Harlem, home to many poor and working-class African-Americans and a major cultural center, has already been cut in half. That is, housing affordable at the average Harlem worker’s $20,000 wage and to small black-owned businesses are being displaced by luxury condos and upscale stores. What are being labeled “subsidized units” in the new buildings are pegged at incomes of $40,000-$60,000. Going, going, gone are affordable apartments and small businesses.
Resistance to gentrification has been constant, from students and residents uniting to oppose Columbia University’s takeover of West Harlem, to a militant Movimiento por Justicia in East Harlem, to several groups in Central Harlem. There have been demonstrations large and small and several actions, uniting all the groups. Unfortunately, severe weaknesses pervade the struggle.
All the groups suffer from a major focus on politicians. They rightly denounce the sellouts like ex-mayor Dinkins and Rep. Charles Rangel, and Harlem’s traitorous City Council representatives, but then hope to elect new politicians who say they will fight in the people’s interest. No few individuals can turn around the basic fact that the government’s role is — first and foremost — to protect the flow of profits, and also to control uprisings by the governed. But this obsession with elections means that debating the merits of individuals, or listening to politicians’ speeches occupy many meetings.
Much activity is focused on a few people attending meetings of political bodies and hoping to influence their outcome. Although protesting at politicians’ offices or events can be good focal points for mass actions, the major effort must be to build mass activity and expose the role of politics in a capitalist society. We need more mass actions such as gathering to stop evictions, or we could occupy renovation projects.

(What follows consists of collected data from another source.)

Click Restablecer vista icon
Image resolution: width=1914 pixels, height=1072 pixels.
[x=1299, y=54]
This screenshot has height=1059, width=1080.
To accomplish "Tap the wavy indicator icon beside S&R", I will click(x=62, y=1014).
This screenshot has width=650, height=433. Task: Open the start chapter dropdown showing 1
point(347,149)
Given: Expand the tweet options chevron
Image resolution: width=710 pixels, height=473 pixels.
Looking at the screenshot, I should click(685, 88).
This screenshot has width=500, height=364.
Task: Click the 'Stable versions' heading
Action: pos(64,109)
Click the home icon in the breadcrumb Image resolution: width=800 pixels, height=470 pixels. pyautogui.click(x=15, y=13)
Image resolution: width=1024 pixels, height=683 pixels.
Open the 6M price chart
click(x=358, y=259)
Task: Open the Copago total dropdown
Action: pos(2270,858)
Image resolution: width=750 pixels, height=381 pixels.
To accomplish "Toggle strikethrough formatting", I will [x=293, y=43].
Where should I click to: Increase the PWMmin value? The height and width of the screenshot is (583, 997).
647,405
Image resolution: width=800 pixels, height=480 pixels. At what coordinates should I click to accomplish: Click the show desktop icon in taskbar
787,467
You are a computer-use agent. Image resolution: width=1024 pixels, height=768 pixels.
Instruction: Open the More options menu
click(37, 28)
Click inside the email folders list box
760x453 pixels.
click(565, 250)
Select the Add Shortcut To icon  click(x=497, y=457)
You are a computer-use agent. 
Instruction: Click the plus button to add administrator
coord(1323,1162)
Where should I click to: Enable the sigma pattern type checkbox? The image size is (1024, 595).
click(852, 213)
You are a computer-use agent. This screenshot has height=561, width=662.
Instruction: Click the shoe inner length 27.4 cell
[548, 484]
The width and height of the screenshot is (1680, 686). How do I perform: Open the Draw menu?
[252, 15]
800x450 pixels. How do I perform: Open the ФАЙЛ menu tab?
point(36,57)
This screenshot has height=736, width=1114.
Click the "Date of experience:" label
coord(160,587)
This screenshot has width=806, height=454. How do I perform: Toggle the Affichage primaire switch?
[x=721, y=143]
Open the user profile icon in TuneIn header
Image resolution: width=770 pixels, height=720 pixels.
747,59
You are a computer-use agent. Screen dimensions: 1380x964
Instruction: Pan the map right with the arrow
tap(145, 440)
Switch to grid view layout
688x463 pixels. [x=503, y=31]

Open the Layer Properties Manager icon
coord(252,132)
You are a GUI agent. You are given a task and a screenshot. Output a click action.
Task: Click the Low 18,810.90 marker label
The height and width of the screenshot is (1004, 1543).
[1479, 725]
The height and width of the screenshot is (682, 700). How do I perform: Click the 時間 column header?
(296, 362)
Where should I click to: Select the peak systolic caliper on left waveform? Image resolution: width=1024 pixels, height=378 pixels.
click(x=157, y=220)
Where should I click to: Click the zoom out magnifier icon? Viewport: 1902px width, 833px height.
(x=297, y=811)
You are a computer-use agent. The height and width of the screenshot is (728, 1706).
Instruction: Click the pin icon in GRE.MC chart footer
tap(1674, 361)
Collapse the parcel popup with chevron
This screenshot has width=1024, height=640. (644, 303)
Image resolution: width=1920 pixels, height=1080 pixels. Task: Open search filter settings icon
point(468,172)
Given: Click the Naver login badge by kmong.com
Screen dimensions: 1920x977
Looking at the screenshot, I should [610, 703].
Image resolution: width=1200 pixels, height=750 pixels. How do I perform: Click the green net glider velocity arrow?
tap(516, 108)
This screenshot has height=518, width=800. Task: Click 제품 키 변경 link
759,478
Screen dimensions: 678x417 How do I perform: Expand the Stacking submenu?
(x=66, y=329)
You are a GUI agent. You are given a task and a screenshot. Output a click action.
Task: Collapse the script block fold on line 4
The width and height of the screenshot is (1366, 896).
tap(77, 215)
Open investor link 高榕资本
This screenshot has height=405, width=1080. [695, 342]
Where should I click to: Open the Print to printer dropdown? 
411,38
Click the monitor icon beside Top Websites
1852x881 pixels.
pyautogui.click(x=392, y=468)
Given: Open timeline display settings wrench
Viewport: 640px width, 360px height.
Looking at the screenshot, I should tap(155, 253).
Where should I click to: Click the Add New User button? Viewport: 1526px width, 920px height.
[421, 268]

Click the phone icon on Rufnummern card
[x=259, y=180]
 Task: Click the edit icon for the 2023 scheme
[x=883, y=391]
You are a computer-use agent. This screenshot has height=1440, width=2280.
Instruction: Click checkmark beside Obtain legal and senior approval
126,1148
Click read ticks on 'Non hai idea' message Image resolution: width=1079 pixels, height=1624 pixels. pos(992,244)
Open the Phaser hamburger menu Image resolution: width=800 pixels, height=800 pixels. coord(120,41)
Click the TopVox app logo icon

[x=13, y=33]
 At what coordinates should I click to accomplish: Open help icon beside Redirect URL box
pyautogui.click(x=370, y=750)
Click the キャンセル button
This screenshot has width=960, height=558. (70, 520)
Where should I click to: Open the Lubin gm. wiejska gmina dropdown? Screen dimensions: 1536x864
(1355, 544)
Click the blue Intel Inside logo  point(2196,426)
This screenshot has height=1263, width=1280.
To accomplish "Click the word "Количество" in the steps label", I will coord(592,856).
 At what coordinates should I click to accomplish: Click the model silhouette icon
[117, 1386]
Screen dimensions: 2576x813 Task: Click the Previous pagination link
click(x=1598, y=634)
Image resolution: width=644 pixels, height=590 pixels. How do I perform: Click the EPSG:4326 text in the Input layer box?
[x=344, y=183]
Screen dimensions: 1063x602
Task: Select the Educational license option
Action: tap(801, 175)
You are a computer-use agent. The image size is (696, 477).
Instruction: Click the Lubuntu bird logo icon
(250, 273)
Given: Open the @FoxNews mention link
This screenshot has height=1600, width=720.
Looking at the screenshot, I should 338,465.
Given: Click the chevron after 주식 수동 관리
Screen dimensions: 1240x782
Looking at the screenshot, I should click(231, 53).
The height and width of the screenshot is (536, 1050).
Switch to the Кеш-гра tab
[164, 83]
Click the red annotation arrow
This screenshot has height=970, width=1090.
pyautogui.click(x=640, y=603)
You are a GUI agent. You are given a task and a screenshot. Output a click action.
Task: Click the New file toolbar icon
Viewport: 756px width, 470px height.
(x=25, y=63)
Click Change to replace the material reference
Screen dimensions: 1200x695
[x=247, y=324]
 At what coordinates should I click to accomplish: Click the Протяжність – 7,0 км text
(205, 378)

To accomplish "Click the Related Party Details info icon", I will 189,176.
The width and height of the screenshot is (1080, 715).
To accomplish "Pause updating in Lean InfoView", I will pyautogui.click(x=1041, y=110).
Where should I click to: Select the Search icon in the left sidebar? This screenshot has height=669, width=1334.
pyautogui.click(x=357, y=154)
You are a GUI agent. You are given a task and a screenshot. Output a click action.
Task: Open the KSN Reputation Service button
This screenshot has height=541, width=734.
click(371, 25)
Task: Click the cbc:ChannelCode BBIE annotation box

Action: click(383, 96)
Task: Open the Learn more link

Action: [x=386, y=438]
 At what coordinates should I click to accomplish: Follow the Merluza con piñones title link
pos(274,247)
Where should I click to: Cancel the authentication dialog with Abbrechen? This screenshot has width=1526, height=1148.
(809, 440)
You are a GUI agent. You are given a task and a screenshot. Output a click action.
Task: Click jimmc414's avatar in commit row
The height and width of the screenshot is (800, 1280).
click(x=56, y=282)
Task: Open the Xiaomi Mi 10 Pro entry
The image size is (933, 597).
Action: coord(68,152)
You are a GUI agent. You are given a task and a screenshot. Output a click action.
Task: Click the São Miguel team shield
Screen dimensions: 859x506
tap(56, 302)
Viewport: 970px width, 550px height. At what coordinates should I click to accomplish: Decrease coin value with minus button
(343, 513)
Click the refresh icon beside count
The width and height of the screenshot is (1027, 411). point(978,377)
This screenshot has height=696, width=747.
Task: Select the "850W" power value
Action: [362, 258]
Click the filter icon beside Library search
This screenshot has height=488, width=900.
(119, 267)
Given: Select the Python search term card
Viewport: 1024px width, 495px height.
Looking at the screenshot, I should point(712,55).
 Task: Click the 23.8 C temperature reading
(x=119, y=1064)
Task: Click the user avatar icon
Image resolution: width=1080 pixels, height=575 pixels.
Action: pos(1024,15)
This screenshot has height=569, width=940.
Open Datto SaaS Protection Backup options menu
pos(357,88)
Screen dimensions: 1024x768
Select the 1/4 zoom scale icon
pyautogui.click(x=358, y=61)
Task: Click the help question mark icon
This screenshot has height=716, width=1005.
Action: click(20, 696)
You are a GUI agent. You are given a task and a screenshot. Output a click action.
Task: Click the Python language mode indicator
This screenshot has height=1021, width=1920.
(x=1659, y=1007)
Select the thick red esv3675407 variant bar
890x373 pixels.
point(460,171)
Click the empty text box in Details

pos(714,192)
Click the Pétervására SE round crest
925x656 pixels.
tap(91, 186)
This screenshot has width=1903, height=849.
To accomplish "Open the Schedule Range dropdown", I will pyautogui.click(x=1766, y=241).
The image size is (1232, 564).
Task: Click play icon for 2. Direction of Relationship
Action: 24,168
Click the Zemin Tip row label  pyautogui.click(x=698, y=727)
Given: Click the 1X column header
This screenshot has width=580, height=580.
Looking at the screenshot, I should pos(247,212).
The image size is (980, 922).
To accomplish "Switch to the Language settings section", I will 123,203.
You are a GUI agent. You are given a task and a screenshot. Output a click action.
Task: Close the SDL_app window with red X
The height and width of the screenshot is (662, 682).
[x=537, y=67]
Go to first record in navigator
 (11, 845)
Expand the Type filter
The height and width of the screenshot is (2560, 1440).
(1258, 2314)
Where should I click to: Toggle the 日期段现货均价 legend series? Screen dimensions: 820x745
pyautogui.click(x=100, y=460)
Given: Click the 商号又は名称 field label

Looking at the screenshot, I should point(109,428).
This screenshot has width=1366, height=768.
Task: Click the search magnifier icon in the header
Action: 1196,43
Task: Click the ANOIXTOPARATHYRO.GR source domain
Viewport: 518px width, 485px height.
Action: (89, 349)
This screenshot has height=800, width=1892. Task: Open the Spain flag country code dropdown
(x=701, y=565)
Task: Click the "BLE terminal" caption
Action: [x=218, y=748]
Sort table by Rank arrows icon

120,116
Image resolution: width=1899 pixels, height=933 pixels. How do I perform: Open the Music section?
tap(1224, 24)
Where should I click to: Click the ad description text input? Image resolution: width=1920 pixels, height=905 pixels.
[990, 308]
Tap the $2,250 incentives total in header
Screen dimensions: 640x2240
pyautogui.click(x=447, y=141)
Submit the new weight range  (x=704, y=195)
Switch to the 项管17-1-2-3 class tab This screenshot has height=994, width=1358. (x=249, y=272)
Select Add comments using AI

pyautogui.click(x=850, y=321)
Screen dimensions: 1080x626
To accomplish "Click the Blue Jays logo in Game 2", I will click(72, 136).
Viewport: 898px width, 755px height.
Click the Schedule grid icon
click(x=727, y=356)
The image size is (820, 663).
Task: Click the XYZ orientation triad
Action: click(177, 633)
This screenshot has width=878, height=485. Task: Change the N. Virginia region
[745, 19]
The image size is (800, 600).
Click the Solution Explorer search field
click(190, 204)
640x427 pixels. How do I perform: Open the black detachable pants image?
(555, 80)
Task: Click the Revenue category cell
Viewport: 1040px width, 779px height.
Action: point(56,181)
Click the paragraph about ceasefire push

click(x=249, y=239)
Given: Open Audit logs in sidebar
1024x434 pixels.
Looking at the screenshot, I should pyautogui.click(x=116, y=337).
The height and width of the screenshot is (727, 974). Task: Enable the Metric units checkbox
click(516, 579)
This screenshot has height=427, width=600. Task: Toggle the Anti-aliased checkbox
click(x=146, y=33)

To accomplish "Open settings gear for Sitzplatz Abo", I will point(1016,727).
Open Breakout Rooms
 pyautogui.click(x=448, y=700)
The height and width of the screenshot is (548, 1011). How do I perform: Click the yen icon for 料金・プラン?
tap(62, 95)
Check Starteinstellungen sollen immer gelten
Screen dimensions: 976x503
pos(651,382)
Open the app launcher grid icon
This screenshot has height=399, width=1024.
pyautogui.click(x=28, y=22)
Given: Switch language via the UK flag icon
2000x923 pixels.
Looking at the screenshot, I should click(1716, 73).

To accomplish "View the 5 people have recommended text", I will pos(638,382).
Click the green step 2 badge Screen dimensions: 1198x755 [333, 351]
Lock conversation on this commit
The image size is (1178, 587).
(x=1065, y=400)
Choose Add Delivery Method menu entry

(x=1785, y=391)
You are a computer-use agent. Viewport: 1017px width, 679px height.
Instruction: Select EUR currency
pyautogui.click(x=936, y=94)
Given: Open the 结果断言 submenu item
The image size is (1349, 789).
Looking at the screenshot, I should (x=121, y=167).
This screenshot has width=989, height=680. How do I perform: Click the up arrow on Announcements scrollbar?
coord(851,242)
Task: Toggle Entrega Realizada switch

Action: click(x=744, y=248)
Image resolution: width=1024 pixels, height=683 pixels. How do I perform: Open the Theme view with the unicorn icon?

Nationalism is the other major stumbling block to building a mass campaign. At the August 3rd Record Shack demonstration, some people wanted to boycott other businesses owned by the Church, not a bad tactic, but on the basis that they were run by Jews or Koreans; they chanted “Buy Black.” This slogan ignores the fact that the evil landlord is himself black, as are many other Harlem oppressors.
It was possible to have a discussion with a few demonstrators about how racism is used to super-oppress and divide people, but nationalism serves to maintain those divisions and hide the underlying class divisions. When we all mass in large numbers with militant actions, then we’ll really see which side people are on and allow us all — workers and students of all backgrounds — to fight together.
Some anti-gentrification movement fighters do see that capitalism, based on endless greed for profits, and built on racism, is the problem. By distributing CHALLENGE and having continuing discussions, we must try to win them to join the Party for the long struggle ahead and not become defeated by our current inability to turn around gentrification.